# New Job for my awesome EOS-M



## surapon (May 4, 2014)

Dear Friends.
Yesterday, I have the new duty for my EOS-M with Canon EF 85 mm. F/ 1.2 L MK II to shoot the Portrait Photos with total Background Blur = Yes, IT WORKS beautifully.
Yes, So many People come to as me about this fantastic Tiny EOS-M with a big Lens
Enjoy.
Surapon


----------



## mb66energy (May 5, 2014)

surapon said:


> [...]
> 
> Yes, So many People come to as me about this fantastic Tiny EOS-M with a big Lens
> Enjoy.
> Surapon



The EOS M is not far away from an intelligent lens cap which can stay on the lens to be alway ready to "shoot that lens" ...
so the EOS M has solved the problem to integrate a second body into smaller backpacks: It nicely fits into lens compartments with the lens attached!


----------



## surapon (May 5, 2014)

mb66energy said:


> surapon said:
> 
> 
> > [...]
> ...



WOW, Dear Friend mb66energy.
I love your WORDS " The EOS M is not far away from an intelligent lens cap which can stay on the lens to be alway ready to "shoot that lens" ..."----Yes, You are 200% Right-----The Quality of the Photos are from the Lenses that we use with This Tiny Intelligent baby/ Lens Cap, Compare to the size of 600 mm Canon Lens.
Have a great work week , Sir.
Surapon 

PS, Yes, The Same thing happen to If some one Put the Cheap Kit Lens to Canon 1Dx---That Cheap Lens will use as body cap, not let the dust get in to the sensor----Ha, Ha, Ha.


----------



## Busted Knuckles (May 16, 2014)

GREAT!!! for both posters.


----------



## surapon (May 17, 2014)

Busted Knuckles said:


> GREAT!!! for both posters.



Thank you, Sir, Dear Friend Busted Knuckles .
Have a great week end.
Surapon


----------



## archiea (Jun 1, 2014)

Surapon,

You should see all the people curious about my little eos M with the giant lens AND the giant 600 speedlite on top!
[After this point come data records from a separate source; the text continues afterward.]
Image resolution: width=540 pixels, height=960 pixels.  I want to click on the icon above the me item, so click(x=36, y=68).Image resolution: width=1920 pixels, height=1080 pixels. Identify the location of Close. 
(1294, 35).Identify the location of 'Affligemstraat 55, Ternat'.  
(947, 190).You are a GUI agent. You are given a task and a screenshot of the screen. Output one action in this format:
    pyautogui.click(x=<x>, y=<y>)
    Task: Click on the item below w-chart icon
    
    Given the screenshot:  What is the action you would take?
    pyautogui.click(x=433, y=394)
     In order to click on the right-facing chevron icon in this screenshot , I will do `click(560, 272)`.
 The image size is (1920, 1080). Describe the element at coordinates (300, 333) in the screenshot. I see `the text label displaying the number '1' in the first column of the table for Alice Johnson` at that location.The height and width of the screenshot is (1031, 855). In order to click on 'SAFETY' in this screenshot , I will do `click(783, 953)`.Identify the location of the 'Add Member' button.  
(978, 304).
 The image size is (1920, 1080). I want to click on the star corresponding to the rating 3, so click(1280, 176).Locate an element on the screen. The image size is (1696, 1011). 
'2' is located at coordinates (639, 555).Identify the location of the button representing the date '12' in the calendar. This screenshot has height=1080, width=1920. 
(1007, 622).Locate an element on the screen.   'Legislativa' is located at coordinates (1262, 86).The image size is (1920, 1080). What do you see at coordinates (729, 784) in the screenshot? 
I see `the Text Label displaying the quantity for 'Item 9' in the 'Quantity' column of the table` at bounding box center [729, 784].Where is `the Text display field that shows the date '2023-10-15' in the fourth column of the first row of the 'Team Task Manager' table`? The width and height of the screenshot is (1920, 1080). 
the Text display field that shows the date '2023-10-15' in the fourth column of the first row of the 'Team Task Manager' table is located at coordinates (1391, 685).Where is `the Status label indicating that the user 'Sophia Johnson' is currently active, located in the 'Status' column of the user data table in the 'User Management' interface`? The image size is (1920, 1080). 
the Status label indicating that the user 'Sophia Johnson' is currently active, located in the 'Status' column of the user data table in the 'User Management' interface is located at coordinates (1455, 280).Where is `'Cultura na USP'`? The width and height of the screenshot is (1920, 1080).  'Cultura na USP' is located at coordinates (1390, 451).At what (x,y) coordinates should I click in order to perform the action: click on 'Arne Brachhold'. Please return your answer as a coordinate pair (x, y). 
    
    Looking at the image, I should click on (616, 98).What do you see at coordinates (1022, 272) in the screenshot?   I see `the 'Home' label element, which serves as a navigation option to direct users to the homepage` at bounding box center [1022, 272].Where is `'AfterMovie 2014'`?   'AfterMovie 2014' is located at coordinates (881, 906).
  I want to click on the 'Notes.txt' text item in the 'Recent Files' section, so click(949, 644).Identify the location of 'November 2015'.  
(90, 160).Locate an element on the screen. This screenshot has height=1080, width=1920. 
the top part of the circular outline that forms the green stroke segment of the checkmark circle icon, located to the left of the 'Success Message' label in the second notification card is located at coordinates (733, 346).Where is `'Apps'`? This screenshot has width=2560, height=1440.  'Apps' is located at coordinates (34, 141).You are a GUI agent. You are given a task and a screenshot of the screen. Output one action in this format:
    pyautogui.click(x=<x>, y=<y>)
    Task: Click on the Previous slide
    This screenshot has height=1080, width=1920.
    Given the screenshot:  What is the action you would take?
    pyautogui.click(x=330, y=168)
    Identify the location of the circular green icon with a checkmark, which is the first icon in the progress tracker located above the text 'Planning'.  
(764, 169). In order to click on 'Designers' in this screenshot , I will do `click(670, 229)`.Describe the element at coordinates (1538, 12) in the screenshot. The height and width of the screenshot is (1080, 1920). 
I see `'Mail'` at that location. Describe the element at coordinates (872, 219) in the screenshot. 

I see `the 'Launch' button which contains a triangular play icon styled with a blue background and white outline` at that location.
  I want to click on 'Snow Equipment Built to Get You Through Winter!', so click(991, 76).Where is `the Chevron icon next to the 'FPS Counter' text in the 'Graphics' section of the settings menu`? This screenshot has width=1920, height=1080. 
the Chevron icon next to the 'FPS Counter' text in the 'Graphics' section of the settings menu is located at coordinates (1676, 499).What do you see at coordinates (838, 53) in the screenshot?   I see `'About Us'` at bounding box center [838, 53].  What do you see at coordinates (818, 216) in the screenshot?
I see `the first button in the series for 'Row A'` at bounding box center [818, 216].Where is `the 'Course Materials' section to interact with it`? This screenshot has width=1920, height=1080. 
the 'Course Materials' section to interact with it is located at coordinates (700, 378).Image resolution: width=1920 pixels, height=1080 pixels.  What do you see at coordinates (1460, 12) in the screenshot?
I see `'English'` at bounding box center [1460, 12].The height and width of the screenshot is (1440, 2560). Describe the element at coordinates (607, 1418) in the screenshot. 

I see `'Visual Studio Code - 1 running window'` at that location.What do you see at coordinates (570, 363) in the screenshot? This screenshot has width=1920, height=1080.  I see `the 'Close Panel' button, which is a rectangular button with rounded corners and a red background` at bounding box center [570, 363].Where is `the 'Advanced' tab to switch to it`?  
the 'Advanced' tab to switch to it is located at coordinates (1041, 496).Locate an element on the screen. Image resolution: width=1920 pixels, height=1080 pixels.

Thanks for sharing. You give me courage to go out there with the M as a second body...

"Intellegent lens cap", LOL!


----------



## surapon (Jun 1, 2014)

archiea said:


> Surapon,
> 
> You should see all the people curious about my little eos M with the giant lens AND the giant 600 speedlite on top!
> 
> ...




Dear friend archiea
One of our dear friend in This CR say that " The best Camera in this world is in our hand"---And He is right on the target.
Yes, My Dear EOS-M is in my bellt belt 85% of my every days duty/ Hobby.
Have a great Sunday.
Surapon


----------